WORK ITEM: Every line of the listing below from the one with "The image size is (2576, 990)." up to and including the one with "external link icon" should be retyped exactly, and nothing else; pictures are not part of the copy.

EXERCISE DATA:
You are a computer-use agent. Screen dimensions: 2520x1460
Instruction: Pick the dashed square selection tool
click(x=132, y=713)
* * *
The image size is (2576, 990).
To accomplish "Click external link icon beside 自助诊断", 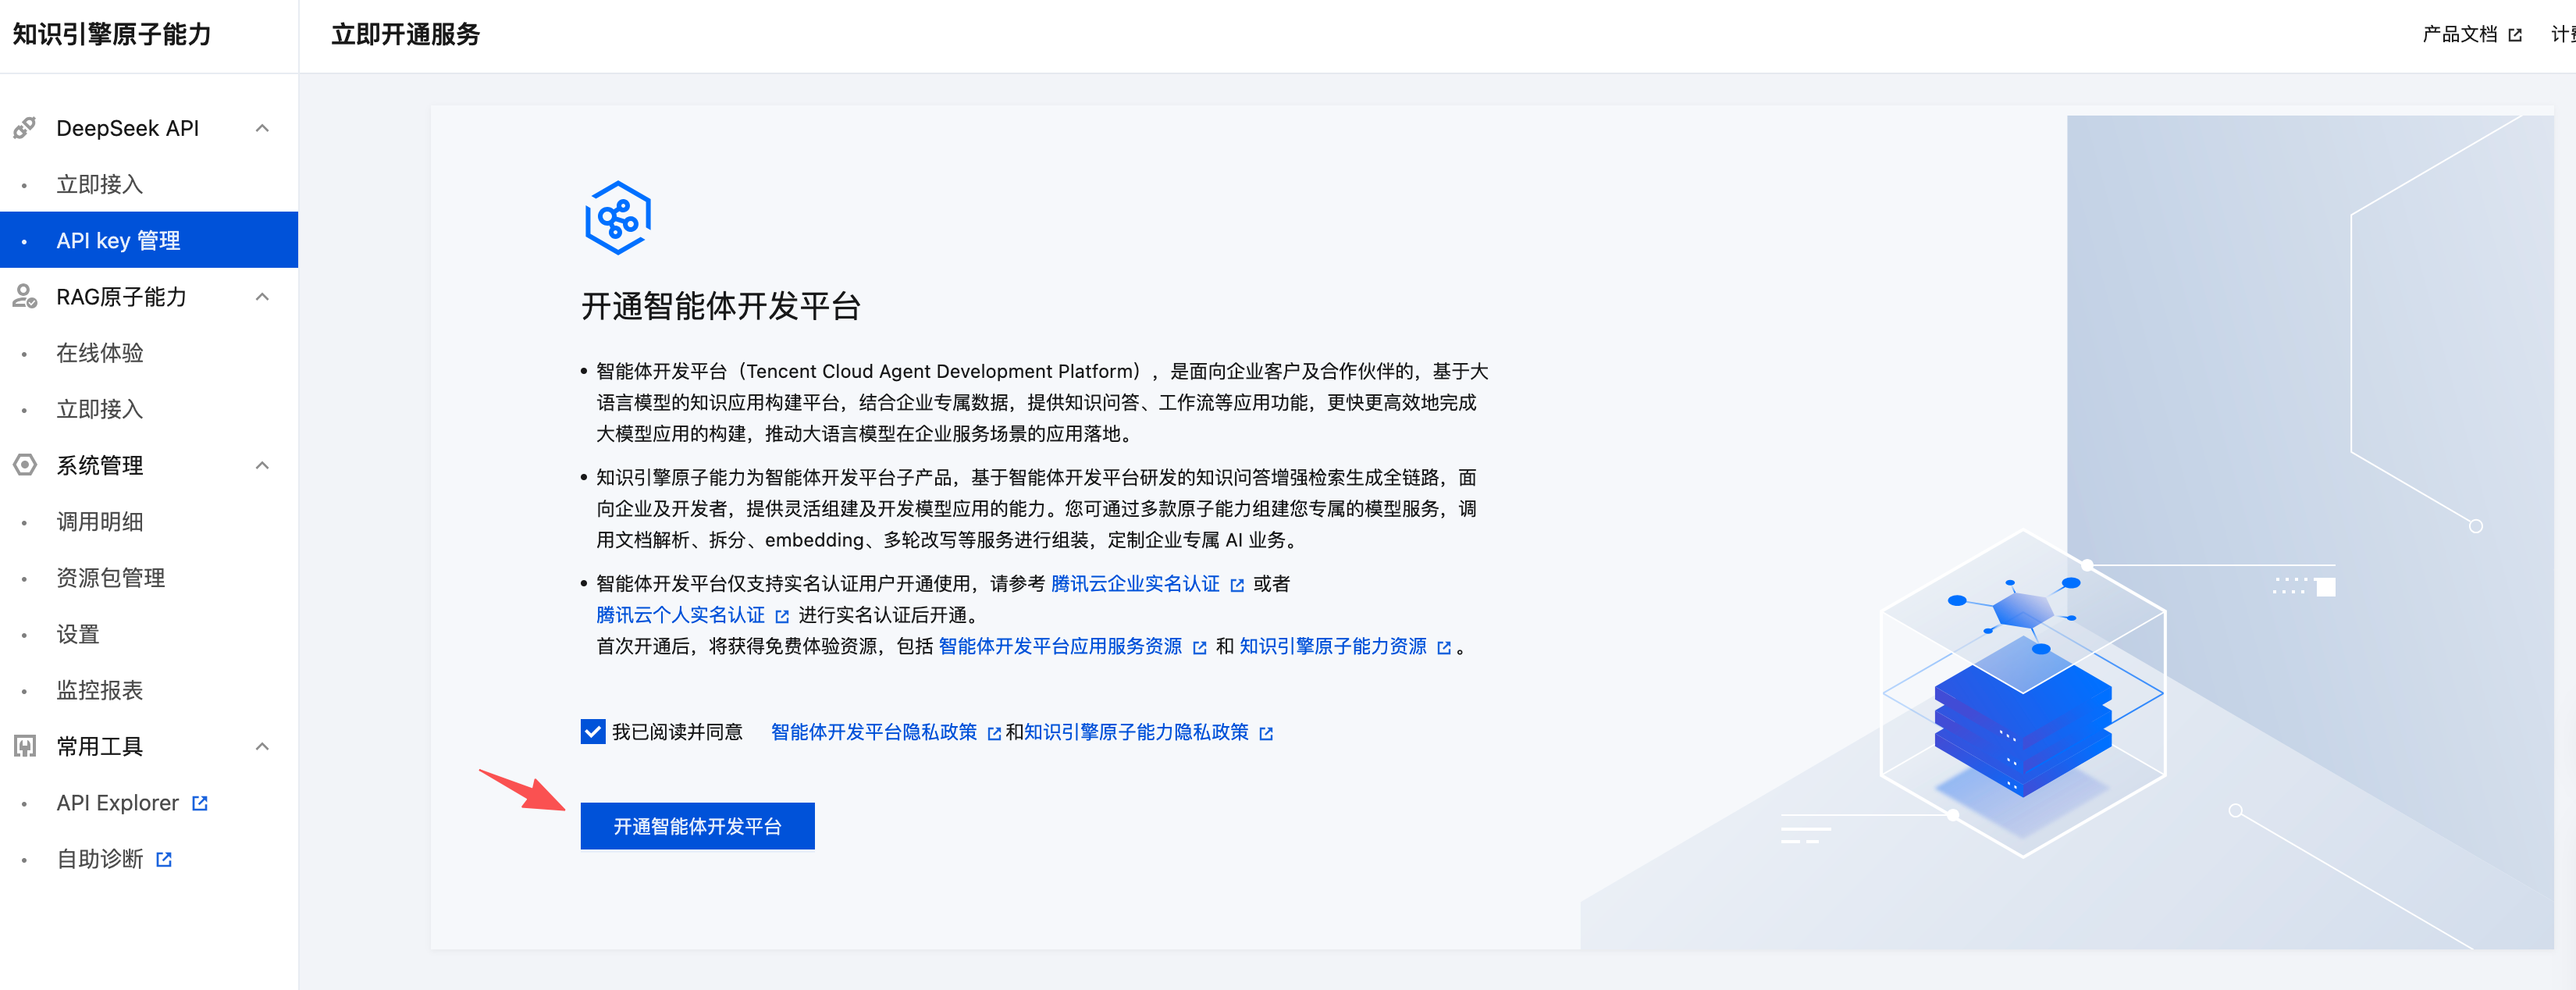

OUTPUT BELOW:
The image size is (2576, 990).
To accomplish "Click external link icon beside 自助诊断", 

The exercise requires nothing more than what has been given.